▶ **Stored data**
= Beginning of Section =

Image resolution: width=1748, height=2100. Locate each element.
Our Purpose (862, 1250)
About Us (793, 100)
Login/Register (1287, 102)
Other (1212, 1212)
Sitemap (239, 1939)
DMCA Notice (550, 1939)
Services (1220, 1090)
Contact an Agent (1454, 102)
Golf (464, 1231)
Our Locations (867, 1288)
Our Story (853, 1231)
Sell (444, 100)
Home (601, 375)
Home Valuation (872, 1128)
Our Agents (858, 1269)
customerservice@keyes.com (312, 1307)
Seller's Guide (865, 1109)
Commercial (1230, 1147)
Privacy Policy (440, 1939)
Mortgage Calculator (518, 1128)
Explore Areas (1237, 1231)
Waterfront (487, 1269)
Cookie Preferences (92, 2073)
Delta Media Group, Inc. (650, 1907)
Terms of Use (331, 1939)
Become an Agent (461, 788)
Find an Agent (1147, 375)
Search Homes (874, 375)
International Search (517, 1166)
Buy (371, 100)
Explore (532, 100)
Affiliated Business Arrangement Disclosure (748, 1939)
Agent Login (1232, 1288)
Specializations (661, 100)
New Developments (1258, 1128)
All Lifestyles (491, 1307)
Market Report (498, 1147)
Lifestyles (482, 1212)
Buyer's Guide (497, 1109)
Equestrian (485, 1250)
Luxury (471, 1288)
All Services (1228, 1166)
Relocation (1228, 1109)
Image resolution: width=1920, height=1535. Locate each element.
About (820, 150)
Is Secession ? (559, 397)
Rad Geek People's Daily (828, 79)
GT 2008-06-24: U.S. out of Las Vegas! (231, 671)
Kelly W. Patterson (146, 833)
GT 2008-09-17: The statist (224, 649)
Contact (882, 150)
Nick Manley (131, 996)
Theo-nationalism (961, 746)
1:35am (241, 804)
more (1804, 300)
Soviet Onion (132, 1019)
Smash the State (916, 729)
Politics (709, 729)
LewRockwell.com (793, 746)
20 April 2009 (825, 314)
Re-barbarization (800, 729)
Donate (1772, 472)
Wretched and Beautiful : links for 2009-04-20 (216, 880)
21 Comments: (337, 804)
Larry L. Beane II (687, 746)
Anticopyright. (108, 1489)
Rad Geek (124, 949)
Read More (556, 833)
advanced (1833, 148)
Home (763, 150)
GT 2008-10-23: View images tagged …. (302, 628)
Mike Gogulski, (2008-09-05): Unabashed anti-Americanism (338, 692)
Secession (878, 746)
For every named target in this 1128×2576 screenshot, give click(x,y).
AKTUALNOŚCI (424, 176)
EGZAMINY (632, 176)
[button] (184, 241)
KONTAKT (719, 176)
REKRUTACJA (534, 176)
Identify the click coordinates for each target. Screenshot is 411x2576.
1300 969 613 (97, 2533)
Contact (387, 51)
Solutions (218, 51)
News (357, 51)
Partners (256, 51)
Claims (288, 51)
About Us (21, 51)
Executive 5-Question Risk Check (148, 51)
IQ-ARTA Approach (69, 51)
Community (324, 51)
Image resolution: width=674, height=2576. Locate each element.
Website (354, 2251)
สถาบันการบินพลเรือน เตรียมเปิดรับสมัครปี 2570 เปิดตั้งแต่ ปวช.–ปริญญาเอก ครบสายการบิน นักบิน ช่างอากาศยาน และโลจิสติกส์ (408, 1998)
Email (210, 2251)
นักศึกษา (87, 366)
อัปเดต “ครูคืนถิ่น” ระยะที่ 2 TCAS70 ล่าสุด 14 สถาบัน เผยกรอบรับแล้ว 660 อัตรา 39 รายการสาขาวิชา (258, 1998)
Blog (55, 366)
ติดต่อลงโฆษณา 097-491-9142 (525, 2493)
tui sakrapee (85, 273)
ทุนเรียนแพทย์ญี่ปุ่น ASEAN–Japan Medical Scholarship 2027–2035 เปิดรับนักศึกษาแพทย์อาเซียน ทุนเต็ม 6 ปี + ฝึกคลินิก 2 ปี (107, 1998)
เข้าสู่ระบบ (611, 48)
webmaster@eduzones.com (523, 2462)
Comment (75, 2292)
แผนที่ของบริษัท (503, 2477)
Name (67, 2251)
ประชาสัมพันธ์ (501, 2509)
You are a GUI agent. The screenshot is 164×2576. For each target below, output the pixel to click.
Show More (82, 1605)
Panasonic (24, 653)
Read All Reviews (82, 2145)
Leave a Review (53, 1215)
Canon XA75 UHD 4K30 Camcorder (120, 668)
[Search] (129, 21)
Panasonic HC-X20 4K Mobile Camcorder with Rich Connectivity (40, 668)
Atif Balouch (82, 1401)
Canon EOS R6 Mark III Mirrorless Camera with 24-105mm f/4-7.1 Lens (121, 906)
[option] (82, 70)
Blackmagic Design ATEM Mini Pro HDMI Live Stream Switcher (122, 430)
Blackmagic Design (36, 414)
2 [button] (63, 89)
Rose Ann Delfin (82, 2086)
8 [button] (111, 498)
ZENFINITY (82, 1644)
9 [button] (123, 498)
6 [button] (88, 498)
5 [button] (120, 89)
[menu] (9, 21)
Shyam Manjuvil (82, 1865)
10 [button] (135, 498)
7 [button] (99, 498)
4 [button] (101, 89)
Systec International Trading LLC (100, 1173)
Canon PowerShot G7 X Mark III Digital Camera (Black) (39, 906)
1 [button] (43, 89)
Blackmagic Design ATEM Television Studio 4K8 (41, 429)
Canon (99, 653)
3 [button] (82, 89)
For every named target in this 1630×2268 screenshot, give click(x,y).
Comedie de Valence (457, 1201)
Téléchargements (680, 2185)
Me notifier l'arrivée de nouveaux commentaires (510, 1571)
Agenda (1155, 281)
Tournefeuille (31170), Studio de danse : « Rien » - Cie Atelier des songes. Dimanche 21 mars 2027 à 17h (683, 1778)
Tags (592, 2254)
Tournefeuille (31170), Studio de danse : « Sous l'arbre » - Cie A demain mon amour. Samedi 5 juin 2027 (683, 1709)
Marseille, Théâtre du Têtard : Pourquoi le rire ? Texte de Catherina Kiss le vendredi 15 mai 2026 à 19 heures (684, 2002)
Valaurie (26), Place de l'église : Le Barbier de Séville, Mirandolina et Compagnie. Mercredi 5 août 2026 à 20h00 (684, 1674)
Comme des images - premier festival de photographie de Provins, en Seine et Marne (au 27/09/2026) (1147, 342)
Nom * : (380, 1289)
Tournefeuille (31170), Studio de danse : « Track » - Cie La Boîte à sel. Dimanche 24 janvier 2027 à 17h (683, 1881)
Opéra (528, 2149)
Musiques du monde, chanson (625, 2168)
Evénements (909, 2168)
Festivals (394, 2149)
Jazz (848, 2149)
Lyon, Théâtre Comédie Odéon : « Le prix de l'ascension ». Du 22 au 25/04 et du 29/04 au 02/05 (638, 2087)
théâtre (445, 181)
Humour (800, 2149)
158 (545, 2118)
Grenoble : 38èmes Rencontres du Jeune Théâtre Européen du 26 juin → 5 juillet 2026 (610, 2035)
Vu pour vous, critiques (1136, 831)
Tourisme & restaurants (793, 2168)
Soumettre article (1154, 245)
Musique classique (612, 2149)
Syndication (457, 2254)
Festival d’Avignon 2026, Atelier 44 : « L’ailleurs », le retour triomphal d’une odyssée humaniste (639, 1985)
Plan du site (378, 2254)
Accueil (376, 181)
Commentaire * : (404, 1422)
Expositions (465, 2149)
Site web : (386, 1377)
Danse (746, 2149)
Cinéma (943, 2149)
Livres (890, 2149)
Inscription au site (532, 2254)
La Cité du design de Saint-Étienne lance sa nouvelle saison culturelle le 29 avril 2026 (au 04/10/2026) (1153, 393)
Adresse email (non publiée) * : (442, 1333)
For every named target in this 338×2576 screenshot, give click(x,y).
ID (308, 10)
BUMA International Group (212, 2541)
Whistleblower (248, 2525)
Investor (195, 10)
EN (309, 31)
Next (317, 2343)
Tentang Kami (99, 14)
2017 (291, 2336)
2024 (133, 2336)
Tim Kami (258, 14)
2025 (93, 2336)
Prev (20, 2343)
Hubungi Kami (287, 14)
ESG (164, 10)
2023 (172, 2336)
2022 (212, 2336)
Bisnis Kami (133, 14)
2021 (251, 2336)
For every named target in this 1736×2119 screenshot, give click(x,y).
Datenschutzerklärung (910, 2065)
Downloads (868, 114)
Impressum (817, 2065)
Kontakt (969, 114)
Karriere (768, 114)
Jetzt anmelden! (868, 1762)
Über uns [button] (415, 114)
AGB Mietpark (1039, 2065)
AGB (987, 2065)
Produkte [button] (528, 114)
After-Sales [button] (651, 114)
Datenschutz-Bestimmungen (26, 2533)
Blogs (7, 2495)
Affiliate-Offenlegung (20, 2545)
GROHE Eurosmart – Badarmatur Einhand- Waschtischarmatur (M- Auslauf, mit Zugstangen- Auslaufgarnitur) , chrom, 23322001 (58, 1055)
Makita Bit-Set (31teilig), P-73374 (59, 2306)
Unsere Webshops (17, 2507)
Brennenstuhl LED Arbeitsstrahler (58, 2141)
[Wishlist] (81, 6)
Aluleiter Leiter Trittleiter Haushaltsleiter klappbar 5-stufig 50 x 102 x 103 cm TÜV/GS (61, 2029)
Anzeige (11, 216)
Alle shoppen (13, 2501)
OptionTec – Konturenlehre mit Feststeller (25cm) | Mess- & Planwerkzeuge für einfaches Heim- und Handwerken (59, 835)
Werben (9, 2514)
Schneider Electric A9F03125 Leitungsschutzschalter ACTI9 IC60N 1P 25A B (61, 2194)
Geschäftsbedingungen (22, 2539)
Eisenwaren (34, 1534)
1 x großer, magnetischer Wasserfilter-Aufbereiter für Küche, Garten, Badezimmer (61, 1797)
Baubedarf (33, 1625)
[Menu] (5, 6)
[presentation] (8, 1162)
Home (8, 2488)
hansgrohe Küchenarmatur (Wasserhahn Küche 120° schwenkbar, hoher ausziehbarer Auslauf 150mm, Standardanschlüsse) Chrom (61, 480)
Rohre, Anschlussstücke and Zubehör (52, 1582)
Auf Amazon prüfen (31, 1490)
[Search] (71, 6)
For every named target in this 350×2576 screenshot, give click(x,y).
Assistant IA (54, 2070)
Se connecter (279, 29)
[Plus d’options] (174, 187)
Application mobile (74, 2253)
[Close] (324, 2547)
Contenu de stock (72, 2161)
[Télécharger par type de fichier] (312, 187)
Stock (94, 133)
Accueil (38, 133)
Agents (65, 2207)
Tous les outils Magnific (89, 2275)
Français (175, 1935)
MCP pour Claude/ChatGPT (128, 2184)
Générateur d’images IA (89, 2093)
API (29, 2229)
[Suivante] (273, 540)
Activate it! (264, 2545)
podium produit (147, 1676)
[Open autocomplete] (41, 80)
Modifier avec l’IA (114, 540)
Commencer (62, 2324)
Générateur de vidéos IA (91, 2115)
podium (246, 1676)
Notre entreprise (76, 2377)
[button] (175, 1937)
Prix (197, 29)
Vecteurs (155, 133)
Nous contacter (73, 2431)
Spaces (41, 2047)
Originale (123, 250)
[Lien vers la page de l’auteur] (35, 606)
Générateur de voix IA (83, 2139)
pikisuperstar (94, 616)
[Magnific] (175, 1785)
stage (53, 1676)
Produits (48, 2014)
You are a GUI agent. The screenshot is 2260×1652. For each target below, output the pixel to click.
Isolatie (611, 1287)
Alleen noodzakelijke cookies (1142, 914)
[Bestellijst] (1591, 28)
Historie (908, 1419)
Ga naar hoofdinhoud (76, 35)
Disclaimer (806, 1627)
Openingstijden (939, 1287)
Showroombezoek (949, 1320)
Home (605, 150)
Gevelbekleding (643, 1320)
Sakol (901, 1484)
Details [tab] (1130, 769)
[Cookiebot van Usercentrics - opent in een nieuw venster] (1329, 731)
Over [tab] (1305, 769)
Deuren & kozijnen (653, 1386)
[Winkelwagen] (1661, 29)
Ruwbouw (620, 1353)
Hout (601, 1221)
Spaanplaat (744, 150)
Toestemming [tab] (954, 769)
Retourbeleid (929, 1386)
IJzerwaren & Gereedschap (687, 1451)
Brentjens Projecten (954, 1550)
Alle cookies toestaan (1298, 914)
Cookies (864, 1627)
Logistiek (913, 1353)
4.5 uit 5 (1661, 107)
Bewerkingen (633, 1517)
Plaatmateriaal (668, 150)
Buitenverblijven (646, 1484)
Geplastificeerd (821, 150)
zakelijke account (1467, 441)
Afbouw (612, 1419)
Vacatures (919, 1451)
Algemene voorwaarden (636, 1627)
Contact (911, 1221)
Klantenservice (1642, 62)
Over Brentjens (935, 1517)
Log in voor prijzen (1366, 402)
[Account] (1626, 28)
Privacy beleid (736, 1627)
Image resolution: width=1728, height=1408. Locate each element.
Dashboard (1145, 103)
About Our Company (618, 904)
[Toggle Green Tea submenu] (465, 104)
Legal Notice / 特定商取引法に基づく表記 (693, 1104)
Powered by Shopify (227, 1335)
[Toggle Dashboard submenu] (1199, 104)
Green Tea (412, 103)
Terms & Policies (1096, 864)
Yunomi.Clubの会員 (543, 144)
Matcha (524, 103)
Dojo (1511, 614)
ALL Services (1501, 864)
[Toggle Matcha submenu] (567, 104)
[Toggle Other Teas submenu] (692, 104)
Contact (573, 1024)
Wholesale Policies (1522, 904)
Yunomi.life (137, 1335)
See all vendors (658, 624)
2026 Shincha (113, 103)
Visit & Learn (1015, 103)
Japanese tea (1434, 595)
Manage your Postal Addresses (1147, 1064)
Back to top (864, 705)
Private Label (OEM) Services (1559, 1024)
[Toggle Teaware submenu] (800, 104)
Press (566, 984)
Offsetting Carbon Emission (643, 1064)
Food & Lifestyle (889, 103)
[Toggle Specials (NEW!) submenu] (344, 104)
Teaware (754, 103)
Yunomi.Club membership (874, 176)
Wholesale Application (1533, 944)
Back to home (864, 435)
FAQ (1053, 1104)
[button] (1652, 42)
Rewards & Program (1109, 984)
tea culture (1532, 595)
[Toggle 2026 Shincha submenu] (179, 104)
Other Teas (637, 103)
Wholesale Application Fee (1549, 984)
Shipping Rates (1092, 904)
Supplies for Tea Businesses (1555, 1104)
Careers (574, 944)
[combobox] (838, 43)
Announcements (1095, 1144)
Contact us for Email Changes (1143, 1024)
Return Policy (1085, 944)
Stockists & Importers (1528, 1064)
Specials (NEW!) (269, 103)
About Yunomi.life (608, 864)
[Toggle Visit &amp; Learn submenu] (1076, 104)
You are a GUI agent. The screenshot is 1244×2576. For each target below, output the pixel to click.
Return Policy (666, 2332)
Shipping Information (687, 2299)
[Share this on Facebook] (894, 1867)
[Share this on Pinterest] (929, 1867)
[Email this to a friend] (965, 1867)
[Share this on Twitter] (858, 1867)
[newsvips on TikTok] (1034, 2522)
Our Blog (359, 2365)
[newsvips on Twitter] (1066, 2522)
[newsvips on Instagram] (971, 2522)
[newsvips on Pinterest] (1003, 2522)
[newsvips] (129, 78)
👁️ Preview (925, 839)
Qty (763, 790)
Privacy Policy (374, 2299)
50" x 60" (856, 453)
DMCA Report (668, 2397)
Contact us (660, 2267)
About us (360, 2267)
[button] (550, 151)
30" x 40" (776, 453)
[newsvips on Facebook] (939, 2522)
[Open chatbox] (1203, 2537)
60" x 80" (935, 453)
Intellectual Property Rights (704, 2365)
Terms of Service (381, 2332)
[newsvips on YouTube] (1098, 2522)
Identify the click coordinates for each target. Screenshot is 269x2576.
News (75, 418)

= End of Section =

Of the entries above, repeat exactly the lines between the line with "For every named target in this 1630×2268" and the line with "Marseille, Théâtre du", inclusive, and no others.

For every named target in this 1630×2268 screenshot, give click(x,y).
Comedie de Valence (457, 1201)
Téléchargements (680, 2185)
Me notifier l'arrivée de nouveaux commentaires (510, 1571)
Agenda (1155, 281)
Tournefeuille (31170), Studio de danse : « Rien » - Cie Atelier des songes. Dimanche 21 mars 2027 à 17h (683, 1778)
Tags (592, 2254)
Tournefeuille (31170), Studio de danse : « Sous l'arbre » - Cie A demain mon amour. Samedi 5 juin 2027 (683, 1709)
Marseille, Théâtre du Têtard : Pourquoi le rire ? Texte de Catherina Kiss le vendredi 15 mai 2026 à 19 heures (684, 2002)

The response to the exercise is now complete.